Archiviato in: Reggio | Tag: aiuta, Anche, Campania, Emilia, Reggio, Rifiuti, smaltimento
REGGIO. Di ufficiale a Reggio neanche una telefonata. Perché tanto ai piani alti di Palazzo Allende – sede istituzionale della Provincia – quanto nel quartier generale di Enìa (la multiutility che si preoccupa di gestire la spazzatura di casa nostra, oltre che di fornire acqua, luce e gas ai cittadini) al momento restano tutti in attesa. Di uno squillo da Bologna. Per capire se i rifiuti a cielo aperto della Campania – quelli che hanno scatenato la bagarre degli ultimi giorni – dovranno essere realmente dirottati in una delle tre discariche reggiane o inceneriti nel vecchio termovalorizzatore di via dei Gonzaga a Sesso. Ieri a Palazzo Chigi, infatti, il presidente della Regione, Vasco Errani, ha detto che l’Emilia-Romagna è pronta a fare la sua parte.
Un incontro, quello che si è svolto ieri nella Capitale, che è servito al premier Romano Prodi per fare il punto della situazione. «Non è stato fatto nessun numero – ha detto infatti Errani al termine del summit, affiancato dall’assessore regionale all’Ambiente, il reggiano Lino Zanichelli -, né è stato affrontato alcun particolare tecnico della vicenda. Ci siamo limitati a dare una risposta politica accettando l’invito del presidente Prodi ad aiutare il superamento dell’emergenza. I tavoli tecnici partiranno subito per definire i particolari dell’operazione».

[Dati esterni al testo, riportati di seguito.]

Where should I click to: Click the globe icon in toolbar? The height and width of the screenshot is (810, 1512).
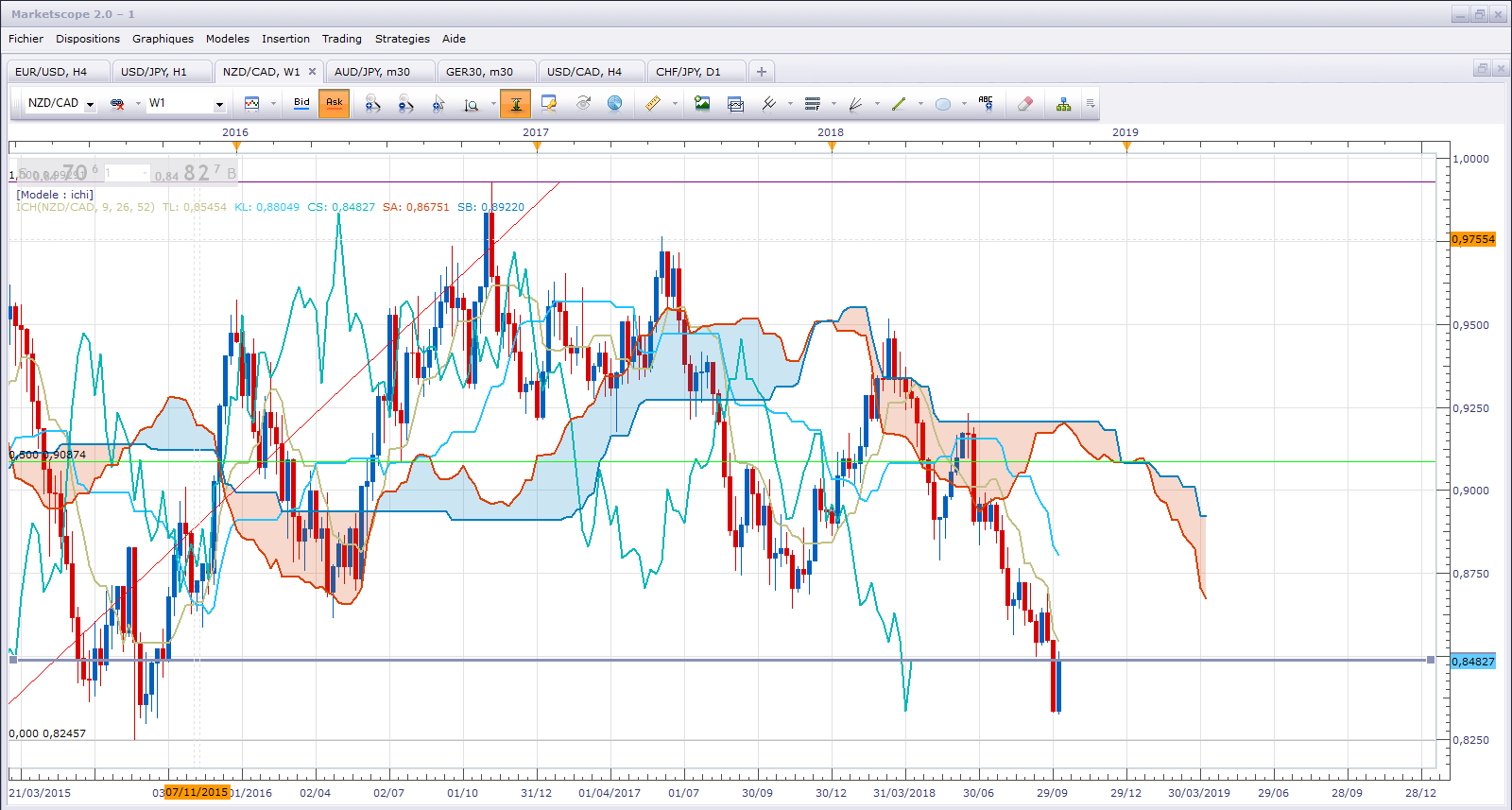point(614,104)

Pare, tuttavia, che ancora ieri la questione fosse rimasta aperta sulla necessità di agire in maniera compatta. Tradotto: fare in modo che tutte le regioni, nessuna esclusa, ci mettessero del loro visto che Liguria, Lombardia e Friuli non hanno nascosto, ciascuna per proprio conto, la volontà di non esser della partita. L’obiettivo politico di chi ha già detto sì, pertanto, è quello di starci dentro tutti, nel rispetto delle singole possibilità di ricezione e smaltimento. Quel che è certo è che l’Emilia-Romagna – un inceneritore per ogni provincia, eccezion fatta, a oggi, per Parma – sia tra quelle considerate maggiormente capaci di dare una mano per risolvere il problema che affligge Napoli (non a caso non è mancato chi ieri, scagliandosi contro l’ipotesi, ha tirato in ballo polemicamente il cosiddetto «solito soccorso rosso»).

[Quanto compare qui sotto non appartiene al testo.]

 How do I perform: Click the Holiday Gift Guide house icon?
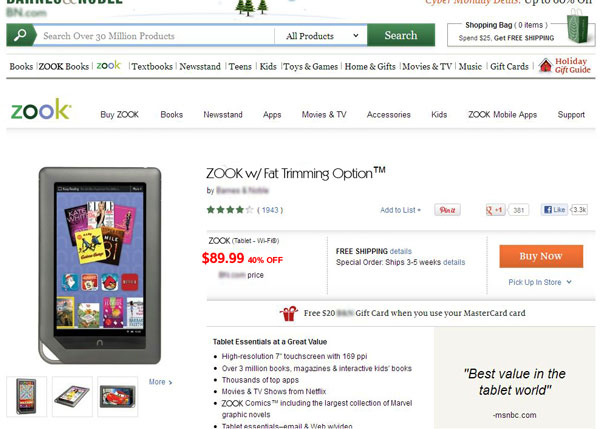(x=545, y=66)
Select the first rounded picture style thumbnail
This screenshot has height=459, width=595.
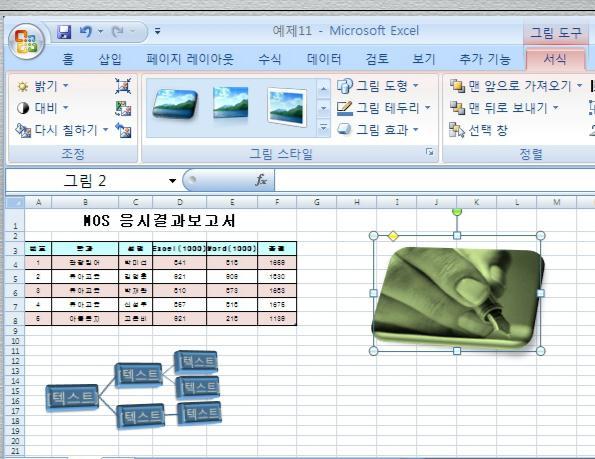coord(175,104)
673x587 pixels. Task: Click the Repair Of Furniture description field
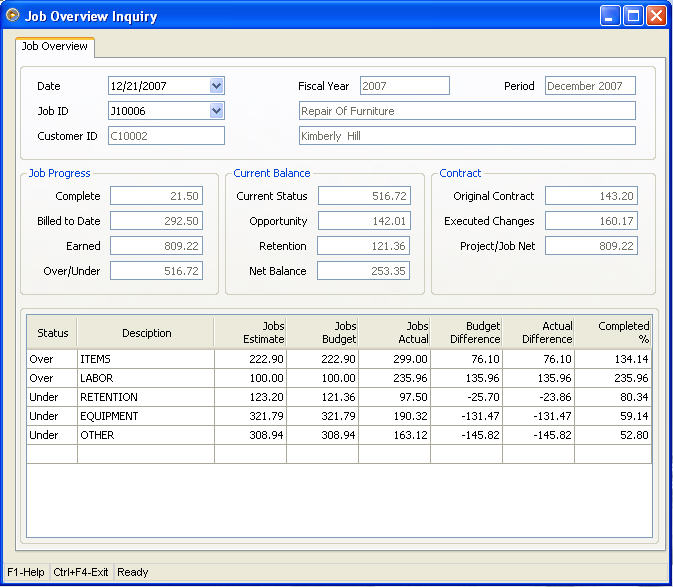coord(467,111)
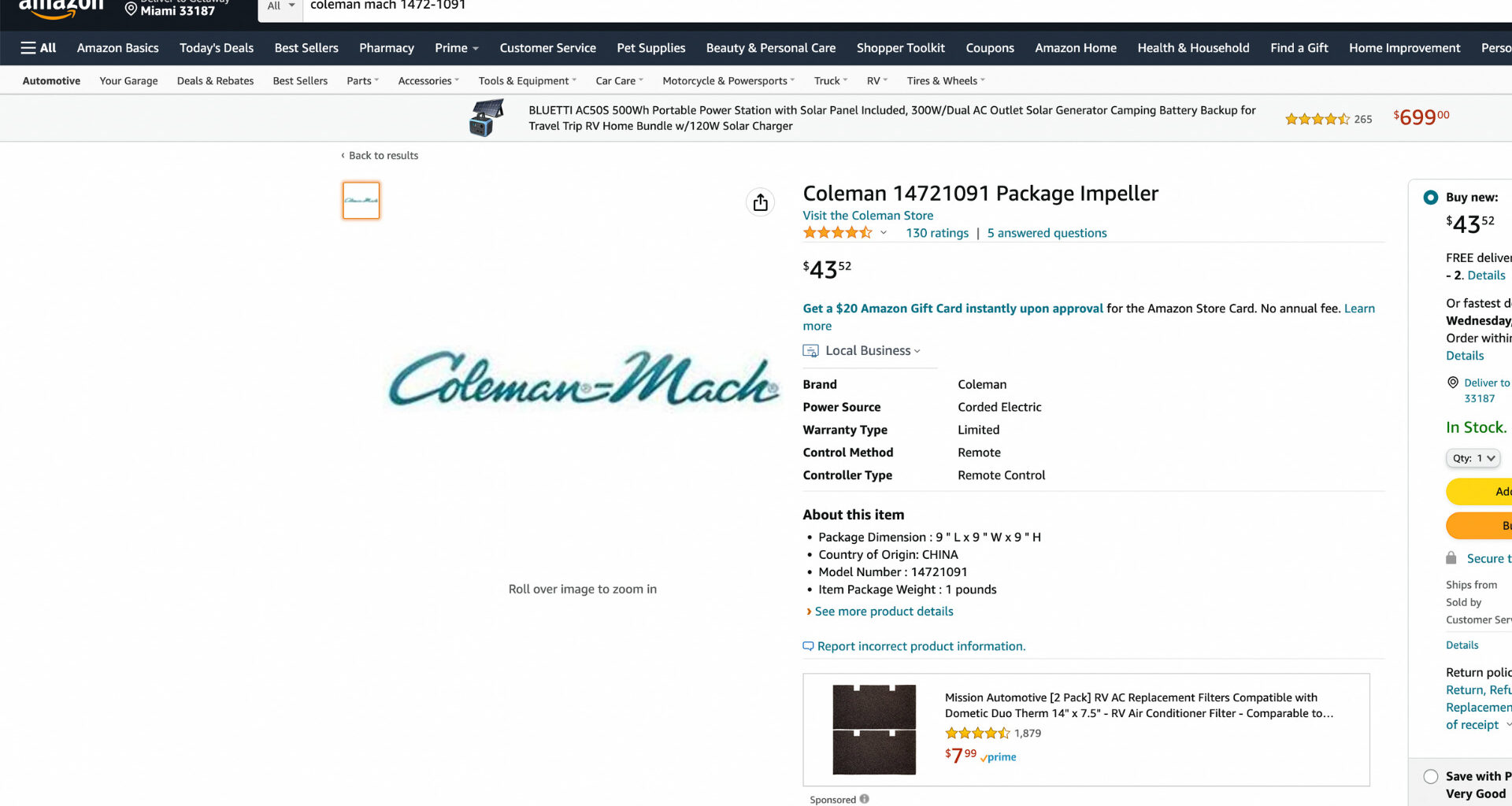Click the share icon near the product image

click(x=759, y=202)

Ed è assai probabile che proprio in queste ore da Bologna parta il giro di ricognizione verso nord e verso sud. Il primo passo, però, è capire quanti sono realmente i rifiuti complessivi che dalla Campania devono essere traghettati altrove. A seguire, occorre stabilirne la composizione, e, a ruota, la destinazione: quali devono finire in discarica e quali nell’inceneritore. Una volta stabilito quante regioni concorrono (domani a Roma una mega riunione tecnica), si procede con l’esame dei singoli territori. A catena, la spartizione. Provincia ed Enìa intanto tacciono, in attesa di una decisione che arrivi a coinvolgerli. Ma a tal proposito, ieri è subito insorto il senatore Giampaolo Bettamio, coordinatore regionale di Forza Italia, che ha bacchettato il governatore: «Prima di prendere impegni, Errani dovrebbe consultare i cittadini e gli enti locali della Regione, tanto più che già in passato l’Emilia-Romagna ha notevolmente contribuito a tamponare situazioni di emergenza di altri territori».
Sempre ieri, però, è stato l’assessore Zanichelli a sottolineare che «la riunione a Palazzo Chigi tra governo, Regioni e rappresentanze locali è stata positiva». «Innanzitutto – ha proseguito – perché il presidente Prodi ha proposto il tema non come un fatto di quote da suddividere tra Regioni, ma come grande questione di responsabilità e credibilità del Paese. Inoltre, l’incontro è stato positivo perché le Regioni hanno condiviso la proposta del presidente dell’Emilia-Romagna Errani sull’impostazione di un tavolo tecnico, che approfondirà nelle prossime ore la loro partecipazione nell’ambito e sulla base delle condizioni e disponibilità di ognuna. In questo contesto non si è parlato di numeri, ma è evidente che l’Emilia-Romagna darà un contributo nelle condizioni che saranno concordate, facendo la propria parte come le altre istituzioni».